+++ Data for this exercise

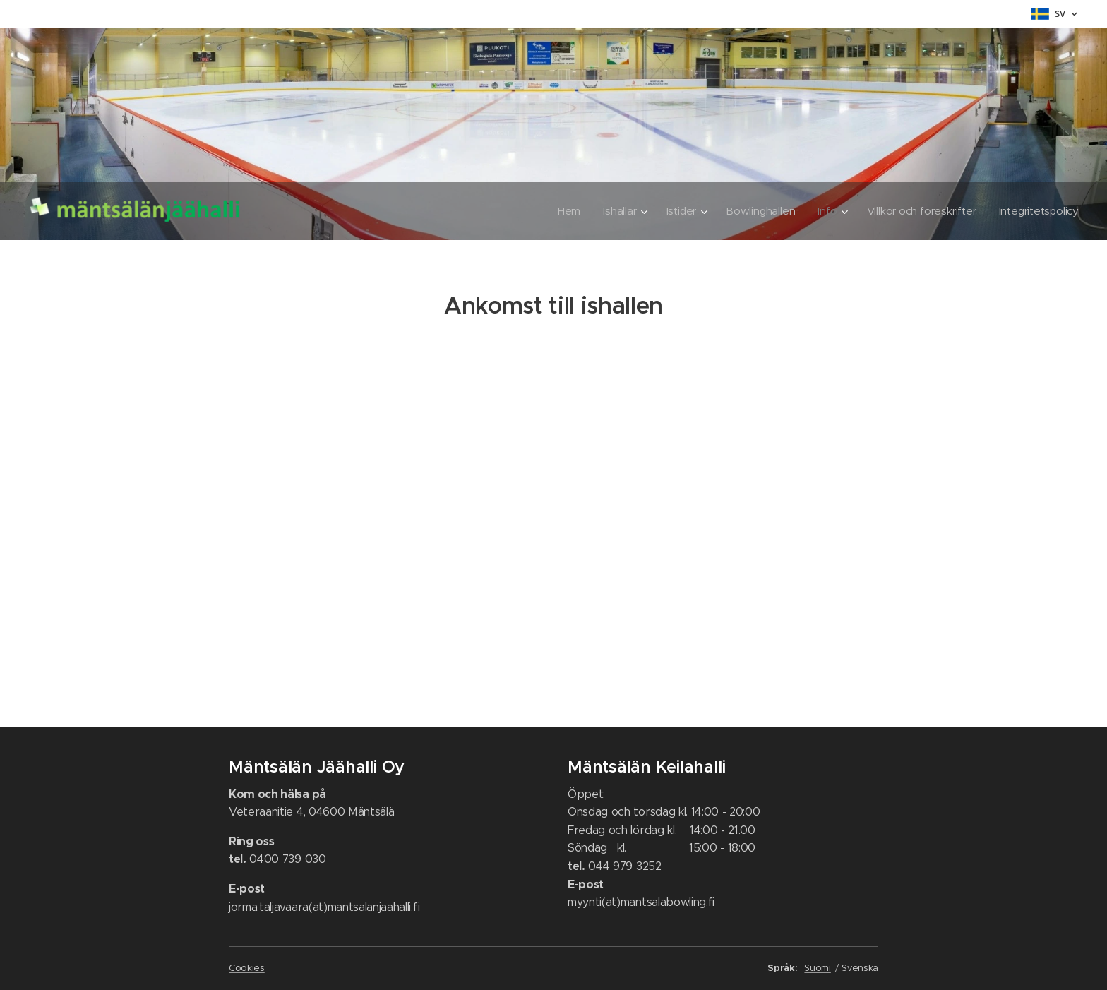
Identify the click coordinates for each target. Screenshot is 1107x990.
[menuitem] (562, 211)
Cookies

++++++
+++ Data for this exercise

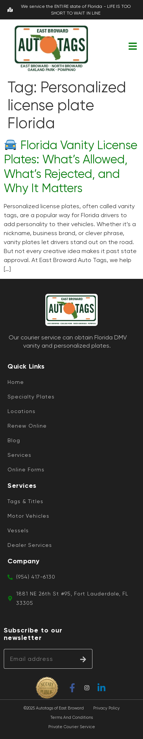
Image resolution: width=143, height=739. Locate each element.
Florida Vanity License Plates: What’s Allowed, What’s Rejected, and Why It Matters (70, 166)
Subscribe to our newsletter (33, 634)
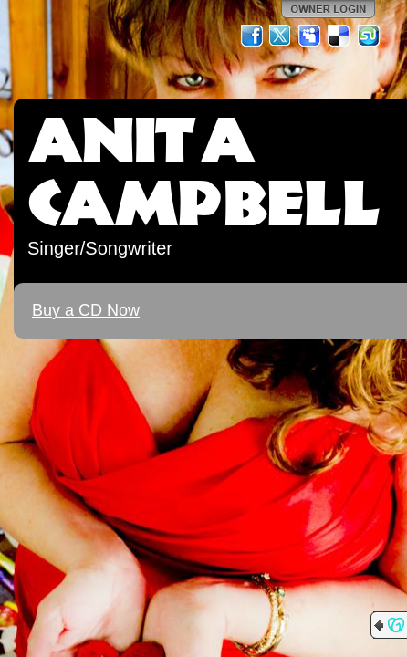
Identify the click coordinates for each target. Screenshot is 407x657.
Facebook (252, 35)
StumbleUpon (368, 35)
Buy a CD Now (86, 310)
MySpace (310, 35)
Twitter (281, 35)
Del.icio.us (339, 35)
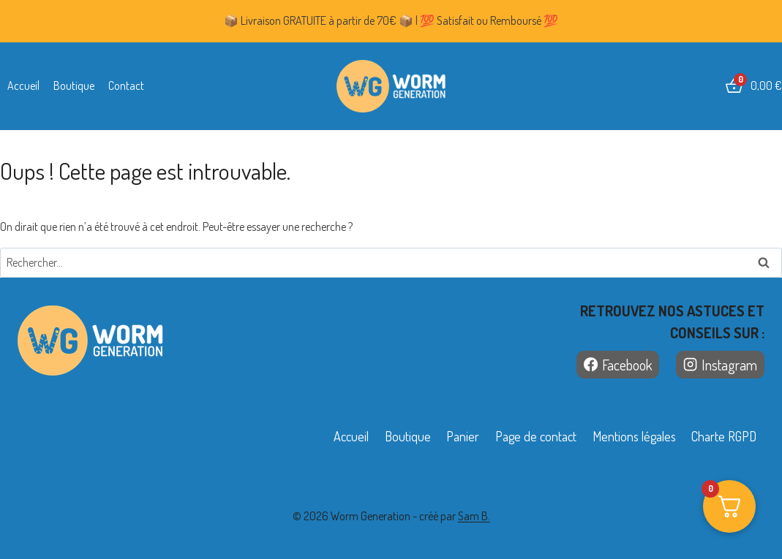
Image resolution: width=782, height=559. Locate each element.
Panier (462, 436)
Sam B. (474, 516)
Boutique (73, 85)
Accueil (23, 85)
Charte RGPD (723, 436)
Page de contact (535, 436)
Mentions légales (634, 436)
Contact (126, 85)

++++++
+++ Data for this exercise

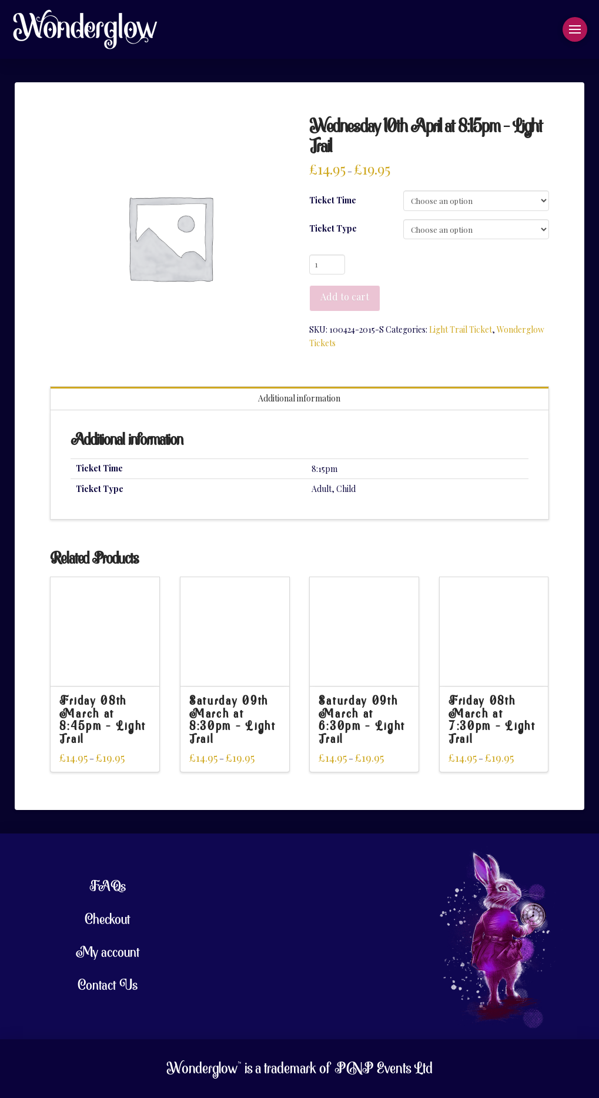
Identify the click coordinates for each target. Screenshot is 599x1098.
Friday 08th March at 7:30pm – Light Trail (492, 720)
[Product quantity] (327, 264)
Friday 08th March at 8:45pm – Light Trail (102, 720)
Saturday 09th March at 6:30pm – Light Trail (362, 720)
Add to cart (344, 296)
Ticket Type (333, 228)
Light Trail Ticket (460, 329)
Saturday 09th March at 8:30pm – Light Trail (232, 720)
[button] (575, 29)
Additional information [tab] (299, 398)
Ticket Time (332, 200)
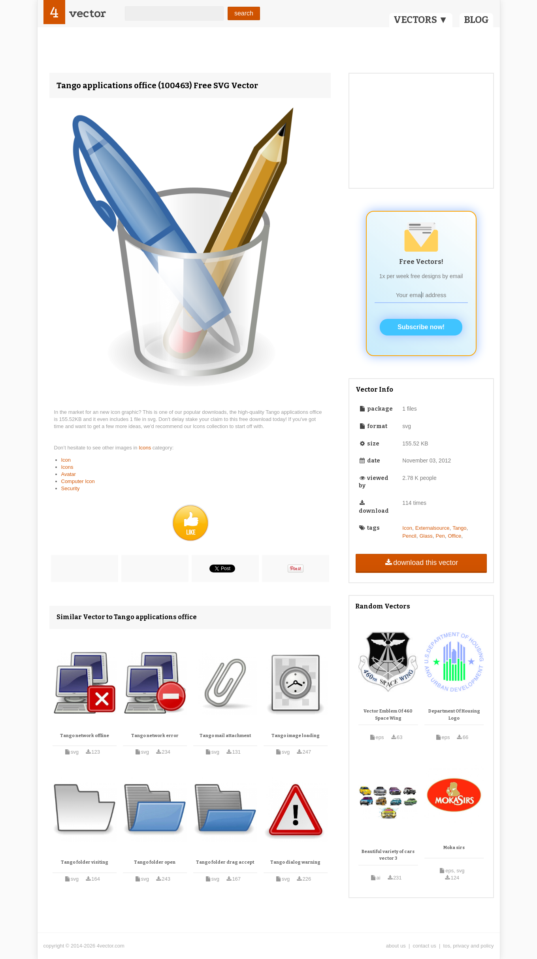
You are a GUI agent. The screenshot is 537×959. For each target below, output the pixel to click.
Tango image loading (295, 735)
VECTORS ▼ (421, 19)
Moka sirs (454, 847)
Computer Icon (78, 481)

++++++

> _Set problem_
Please report each line of the records above that contains the word "March", copying every such line in full. Case counts, so match only that exact capitalization.

> _Exercise solution_
Friday 08th March at 7:30pm – Light Trail (492, 720)
Friday 08th March at 8:45pm – Light Trail (102, 720)
Saturday 09th March at 6:30pm – Light Trail (362, 720)
Saturday 09th March at 8:30pm – Light Trail (232, 720)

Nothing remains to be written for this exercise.